── Dataset records ──

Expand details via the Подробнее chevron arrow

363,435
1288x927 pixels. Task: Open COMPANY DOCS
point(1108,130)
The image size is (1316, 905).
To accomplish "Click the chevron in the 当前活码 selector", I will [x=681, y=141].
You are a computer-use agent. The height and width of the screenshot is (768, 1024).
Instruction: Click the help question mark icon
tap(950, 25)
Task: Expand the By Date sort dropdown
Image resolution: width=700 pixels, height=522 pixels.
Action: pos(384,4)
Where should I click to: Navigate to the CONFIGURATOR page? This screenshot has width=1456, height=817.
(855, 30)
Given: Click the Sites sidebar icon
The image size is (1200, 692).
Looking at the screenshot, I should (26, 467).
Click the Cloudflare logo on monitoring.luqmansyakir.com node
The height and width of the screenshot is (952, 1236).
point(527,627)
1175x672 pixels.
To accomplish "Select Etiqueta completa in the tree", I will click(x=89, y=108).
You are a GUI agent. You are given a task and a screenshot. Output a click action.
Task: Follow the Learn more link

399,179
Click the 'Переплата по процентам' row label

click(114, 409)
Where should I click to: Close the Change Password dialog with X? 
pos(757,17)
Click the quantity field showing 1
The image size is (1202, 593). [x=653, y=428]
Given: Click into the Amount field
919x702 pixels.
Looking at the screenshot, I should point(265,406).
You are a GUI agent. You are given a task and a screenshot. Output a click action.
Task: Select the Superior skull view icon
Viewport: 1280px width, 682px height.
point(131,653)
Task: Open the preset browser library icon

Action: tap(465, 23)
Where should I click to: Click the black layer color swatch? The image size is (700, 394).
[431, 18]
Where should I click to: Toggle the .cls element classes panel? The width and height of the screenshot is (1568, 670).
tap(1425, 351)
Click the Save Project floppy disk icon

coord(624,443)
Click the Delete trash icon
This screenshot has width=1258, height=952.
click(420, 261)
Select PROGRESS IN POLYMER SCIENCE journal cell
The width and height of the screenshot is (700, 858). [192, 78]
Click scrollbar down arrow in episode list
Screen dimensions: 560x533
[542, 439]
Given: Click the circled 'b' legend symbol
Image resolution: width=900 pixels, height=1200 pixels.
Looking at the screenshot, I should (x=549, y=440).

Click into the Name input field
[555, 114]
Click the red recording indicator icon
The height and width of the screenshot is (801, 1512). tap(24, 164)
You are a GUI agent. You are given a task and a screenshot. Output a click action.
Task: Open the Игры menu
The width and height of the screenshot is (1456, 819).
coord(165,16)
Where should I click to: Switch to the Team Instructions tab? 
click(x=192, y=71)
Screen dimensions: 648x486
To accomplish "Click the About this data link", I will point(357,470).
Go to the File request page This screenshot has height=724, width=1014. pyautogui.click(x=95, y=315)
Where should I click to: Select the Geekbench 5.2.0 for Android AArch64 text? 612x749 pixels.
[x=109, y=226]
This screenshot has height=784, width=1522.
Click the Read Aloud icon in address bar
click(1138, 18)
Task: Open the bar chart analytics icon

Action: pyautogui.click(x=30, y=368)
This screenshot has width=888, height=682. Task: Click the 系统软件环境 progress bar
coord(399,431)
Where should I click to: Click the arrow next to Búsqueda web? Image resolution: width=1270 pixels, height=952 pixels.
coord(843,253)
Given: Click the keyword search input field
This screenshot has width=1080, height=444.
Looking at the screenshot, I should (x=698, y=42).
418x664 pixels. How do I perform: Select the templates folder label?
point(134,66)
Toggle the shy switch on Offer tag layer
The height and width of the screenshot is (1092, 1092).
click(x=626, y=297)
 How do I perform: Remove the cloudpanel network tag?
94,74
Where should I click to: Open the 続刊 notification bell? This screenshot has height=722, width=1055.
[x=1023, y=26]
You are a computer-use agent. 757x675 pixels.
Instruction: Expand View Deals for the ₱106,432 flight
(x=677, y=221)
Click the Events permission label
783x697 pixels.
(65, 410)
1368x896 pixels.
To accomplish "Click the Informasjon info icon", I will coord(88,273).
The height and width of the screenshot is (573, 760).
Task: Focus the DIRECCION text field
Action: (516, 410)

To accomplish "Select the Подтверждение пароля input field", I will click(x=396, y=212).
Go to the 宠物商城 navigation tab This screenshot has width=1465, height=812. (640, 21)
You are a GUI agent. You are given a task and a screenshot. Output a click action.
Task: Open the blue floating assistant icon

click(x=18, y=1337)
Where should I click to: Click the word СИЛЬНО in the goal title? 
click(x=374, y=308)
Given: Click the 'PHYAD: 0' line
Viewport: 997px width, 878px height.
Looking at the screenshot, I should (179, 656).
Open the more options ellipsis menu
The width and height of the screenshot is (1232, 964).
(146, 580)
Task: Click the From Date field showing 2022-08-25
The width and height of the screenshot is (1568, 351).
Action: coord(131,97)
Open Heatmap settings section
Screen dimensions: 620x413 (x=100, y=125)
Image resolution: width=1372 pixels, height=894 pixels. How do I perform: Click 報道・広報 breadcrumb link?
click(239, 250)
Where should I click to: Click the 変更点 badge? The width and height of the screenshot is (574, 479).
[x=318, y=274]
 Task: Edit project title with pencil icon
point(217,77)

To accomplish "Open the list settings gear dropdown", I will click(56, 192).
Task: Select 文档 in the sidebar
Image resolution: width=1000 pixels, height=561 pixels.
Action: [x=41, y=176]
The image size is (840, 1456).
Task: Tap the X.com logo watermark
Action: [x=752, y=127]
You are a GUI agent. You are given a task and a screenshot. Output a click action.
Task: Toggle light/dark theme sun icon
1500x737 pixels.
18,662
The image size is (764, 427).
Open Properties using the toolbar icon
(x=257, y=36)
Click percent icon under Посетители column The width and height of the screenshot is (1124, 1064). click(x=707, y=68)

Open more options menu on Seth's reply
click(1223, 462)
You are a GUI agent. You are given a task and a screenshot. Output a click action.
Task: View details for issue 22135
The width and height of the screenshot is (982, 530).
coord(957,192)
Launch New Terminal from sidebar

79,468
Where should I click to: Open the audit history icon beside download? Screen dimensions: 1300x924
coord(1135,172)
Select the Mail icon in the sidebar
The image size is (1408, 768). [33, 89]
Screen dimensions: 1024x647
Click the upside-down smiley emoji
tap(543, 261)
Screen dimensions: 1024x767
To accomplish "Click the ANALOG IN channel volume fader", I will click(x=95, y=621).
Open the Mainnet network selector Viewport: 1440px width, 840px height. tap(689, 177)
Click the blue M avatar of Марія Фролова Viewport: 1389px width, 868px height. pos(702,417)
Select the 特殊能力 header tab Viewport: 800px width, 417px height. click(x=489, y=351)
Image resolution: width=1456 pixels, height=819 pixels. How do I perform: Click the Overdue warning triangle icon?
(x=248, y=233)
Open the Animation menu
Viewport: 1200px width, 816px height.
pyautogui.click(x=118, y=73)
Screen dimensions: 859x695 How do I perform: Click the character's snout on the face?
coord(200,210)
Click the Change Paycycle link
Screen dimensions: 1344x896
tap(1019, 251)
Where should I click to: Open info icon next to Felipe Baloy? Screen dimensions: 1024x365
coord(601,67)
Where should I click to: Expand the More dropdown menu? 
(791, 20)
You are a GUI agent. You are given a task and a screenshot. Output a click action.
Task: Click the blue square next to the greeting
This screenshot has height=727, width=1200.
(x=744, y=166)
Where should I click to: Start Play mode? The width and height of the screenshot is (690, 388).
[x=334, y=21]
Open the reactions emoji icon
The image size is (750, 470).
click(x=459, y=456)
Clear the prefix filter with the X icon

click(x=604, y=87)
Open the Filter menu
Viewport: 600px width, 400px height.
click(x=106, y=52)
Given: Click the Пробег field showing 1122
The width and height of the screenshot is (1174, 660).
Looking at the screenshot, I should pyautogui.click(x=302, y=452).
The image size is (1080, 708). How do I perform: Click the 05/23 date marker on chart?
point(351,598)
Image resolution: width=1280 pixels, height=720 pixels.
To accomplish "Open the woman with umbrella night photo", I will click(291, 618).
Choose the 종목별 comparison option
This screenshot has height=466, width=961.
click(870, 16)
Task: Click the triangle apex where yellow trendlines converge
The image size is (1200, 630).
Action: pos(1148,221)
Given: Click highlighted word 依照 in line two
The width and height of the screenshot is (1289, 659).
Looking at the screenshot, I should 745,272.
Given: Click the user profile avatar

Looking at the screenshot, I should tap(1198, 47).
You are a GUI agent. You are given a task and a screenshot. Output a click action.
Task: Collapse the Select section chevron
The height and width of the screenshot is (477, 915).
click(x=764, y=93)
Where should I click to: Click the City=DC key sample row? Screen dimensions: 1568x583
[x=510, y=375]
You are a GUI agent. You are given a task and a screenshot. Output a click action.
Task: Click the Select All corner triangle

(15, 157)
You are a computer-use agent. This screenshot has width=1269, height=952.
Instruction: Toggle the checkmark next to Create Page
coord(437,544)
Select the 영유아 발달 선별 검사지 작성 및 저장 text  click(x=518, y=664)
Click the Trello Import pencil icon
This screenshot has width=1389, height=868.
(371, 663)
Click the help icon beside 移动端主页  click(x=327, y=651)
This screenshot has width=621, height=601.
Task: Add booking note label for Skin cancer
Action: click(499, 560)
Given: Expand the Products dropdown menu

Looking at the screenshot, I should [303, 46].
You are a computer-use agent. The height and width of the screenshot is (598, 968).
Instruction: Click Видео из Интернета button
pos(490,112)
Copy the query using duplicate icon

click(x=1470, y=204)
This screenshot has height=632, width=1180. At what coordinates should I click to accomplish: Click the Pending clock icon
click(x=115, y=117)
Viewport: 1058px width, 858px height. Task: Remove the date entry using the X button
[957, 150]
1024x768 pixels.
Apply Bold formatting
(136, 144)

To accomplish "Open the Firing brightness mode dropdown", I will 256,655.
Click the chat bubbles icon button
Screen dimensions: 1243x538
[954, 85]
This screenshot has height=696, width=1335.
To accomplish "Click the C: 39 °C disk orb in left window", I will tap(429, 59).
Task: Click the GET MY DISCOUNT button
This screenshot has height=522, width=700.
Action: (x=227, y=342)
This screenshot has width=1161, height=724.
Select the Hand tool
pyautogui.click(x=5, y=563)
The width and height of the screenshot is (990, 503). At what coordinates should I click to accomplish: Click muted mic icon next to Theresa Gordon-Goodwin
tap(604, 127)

───

(What you should do): Going through the entries, return every line holding the word "computer".

(Result below):
You are a computer-use agent. The height and width of the screenshot is (768, 1024).
You are a computer-use agent. 757x675 pixels.
You are a computer-use agent. This screenshot has width=1269, height=952.
You are a computer-use agent. The height and width of the screenshot is (598, 968).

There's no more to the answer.